I can certainly add a special Node type, but all the info is there, isn't it, as the token and lastToken of the Node?

Sent from my iPhone

On 14 Feb 2014, at 6:24 pm, Lucas Werkmeister notifications@github.com wrote:

In the AST, there is no difference between the following declarations:

String s1;

s2; Damn. I can try to recognize where grouping is necessary (like in {Value>*}), and only group the type then, but that leaves the problems that I might miss corner cases, and (much worse) that if the user overuses grouping (perhaps for readability since type operator’s precedence is unclear), we output code that differs from the input code in more than just whitespace. The other solution would be to add some notion of “optional” tokens to the FormattingWriter: “only write out this token if you find a corresponding one in the TokenStream”. But that would be operating on the token level, and in some cases an optional token and an adjacent required token might collide. And the FormattingWriter is already complicated enough as it is :-/ @gavinking would it be possible to add a GroupedType extends StaticType to the AST? — Reply to this email directly or view it on GitHub.
lucaswerkmeister commented 10 years ago

No, currently token and endToken are both null. But I suppose that works as well, and it’s probably a lot easier.

lucaswerkmeister commented 10 years ago

I must be missing something obvious... I just tried to make the grammar change, but I can’t find a way to add the token < to the type. There’s setEndToken(), but not setToken(), because the token is a constructor argument – but I’m not constructing the type in groupedType, so I can’t give a constructor argument! Relevant line of the grammar Solution? Create a new StaticType and copy the fields?

lucaswerkmeister commented 10 years ago

Argh, of course I can’t create an instance of the abstract class StaticType.

Bigger problem: some types, like <{String*}>, already have tokens ({ and }), so we can’t store the < and > there. I don’t think there’s a grammar-wise solution apart from a new GroupedType :-(

(Again, you don’t need to add this. It would be convenient, but I can work around the restriction.)

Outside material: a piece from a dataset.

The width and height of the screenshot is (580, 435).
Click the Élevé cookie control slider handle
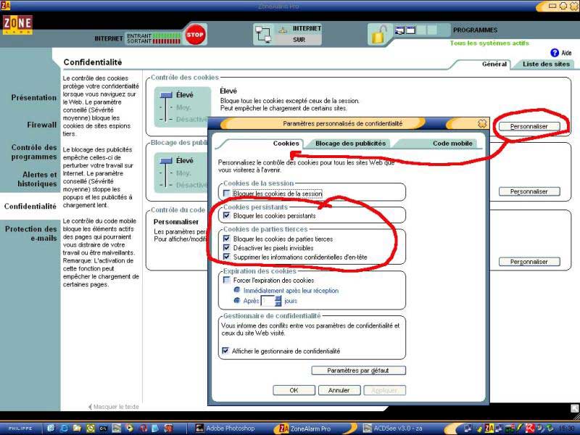[167, 95]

lucaswerkmeister commented 10 years ago

On the other hand, a new GroupedType class breaks all kinds of instanceof UnionType checks... it’s probably better if I add optional tokens to the TokenWriter. (Although I’ll still need to figure out where grouping is required, for the case where there’s no TokenStream.)

lucaswerkmeister commented 10 years ago

Okay, optional tokens were ridiculously easy to implement, I shouldn’t have been afraid of them. Sorry to bother you with all that @gavinking!

lucaswerkmeister commented 10 years ago

Well, looks like it’s not quite as easy.

Range<Integer> r = 0..1;

The <> around Integer are required (type argument list), but you might additionally group the Integer again. So I first visit the type argument list, write out a non-optional <. Then I visit Integer. Integer says it has optional <> around it. The FormattingWriter doesn’t find a <, but it does find and consume >. But now the > for the type argument list is gone – exception.

I need to be able to determine if the optional < was found, and only then write the >. (Also, this needs to happen in a loop: <<<Integer>>> is a perfectly legal type.)

lucaswerkmeister commented 10 years ago

I need to be able to determine if the optional < was found

Well, duh, no problem at all! writeToken returns a FormattingContext if the token was written, and null otherwise. No need for any special magic here!

(By the way, Gavin, feel free to unsubscribe from the issue if you haven’t already. This no longer concerns you.)

gavinking commented 10 years ago

:)

lucaswerkmeister commented 10 years ago

Dangit, of course it’s not that easy :-(

<String>[] sx;
<String[]> sy;

I suppose the only solution, other than reimplementing the whole backtracking parser shenanigans myself, is to pretend that the <> of type arguments are optional as well, and to write out optional <s and >s as long as the FormattingWriter finds them, without any connection between corresponding brackets.